The other day we looked at a few takes on a current debate in the user experience (UX) community of the role of wireframes in user centered design, what causes problems and ways to work together to get the most value from creating wireframes.
Problems with wireframes
Over the course of our practice here and elsewhere we’ve seen many ways for wireframes to get abused. Here’s a few places where wireframes fall apart:
- They betray a past in which UX tools were less complex and reviews were paper-based
- They don’t account for the role of graphic design in interaction and perception
- They exhibit limited or no interactivity: Interaction described in serial pictures or (worse) words.
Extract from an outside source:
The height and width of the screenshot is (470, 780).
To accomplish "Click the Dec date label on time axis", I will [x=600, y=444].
- Over-documented wireframes become functional specs, slowing team velocity and increasing the likelihood of errors in comprehension
Wireframes have been accumulating cruft for too long, trying to do too much and too little: Too many words to describe features uninformed by visual exploration, and not enough interactivity to know if you have the experience right. Wireframes are a vehicle for speeding the team towards delivery, that’s it. If you find your wires are more than sketches with a bit of annotation, it’s time to stop and reconsider how your team is working together. You could be wasting your time and effort on things that don’t matter, or using the wrong form of communication to keep your team moving.
Wireframes and ideation
For getting down a new idea, there’s two steps to this dance: an initial sketch to get flow and function right and a visual design to make that product appealing and more useful. There are two dancers, who must be able to operate in tandem. It’s the same as the schematic for a blender and the industrial design of the blender. The difference is the prototype must carry much more information than simple, static wireframes. Prototypes are not the same as wireframes, not even close, but for the most part people (including us) use the terms interchangeably.
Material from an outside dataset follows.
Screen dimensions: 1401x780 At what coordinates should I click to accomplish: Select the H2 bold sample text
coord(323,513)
How we make the wireframes go
So let’s get our hands dirty. How does Fuzzy Math do wireframes? There’s many tools out there for creating wireframes like Balsamiq, Axure, iRise and many other tools (Visio, Powerpoint, Illustrator, InDesign, Dreamweaver, etc.), we prefer Omnigraffle to all comers, online, offline, desktop or what have you.
We can access it on our laptops, and use DropBox to sync and version our work. Omnigroup has already announced plans to produce the application for the iPad and it exports/imports to Visio, HTML, PDF and more.
At its most basic, our process is to arrive at the end of discovery with an understanding of:
- People who may use the product or service, the people around them, and what makes them different from people who would never use it.
- The tasks those people want to complete, and enough knowledge of the domain to understand the relationships between tasks: their importance, frequency, difficulty, duration and ordering
- The contexts in which they’ll perform those tasks. At work? At home? On the go?
Once we get there, we have a good idea of how things could work, and now it’s time to share those ideas. During discovery, there was probably some whiteboarding and sketching happening. Now it’s time to polish those into a more complete experiences vision of the experience. For us, that’s a wireframe with some prototype behaviors built in.
Using Omnigraffle we can change the states of individual pages, make navigation clickable, and do many other prototyping tricks, but it does have its limits. Over the next few weeks we’ll talk about how we use Omnigraffle and AppleScript at Fuzzy Math to overcome some of those limits in making a hybrid wireframe/prototype solution for capturing user experiences.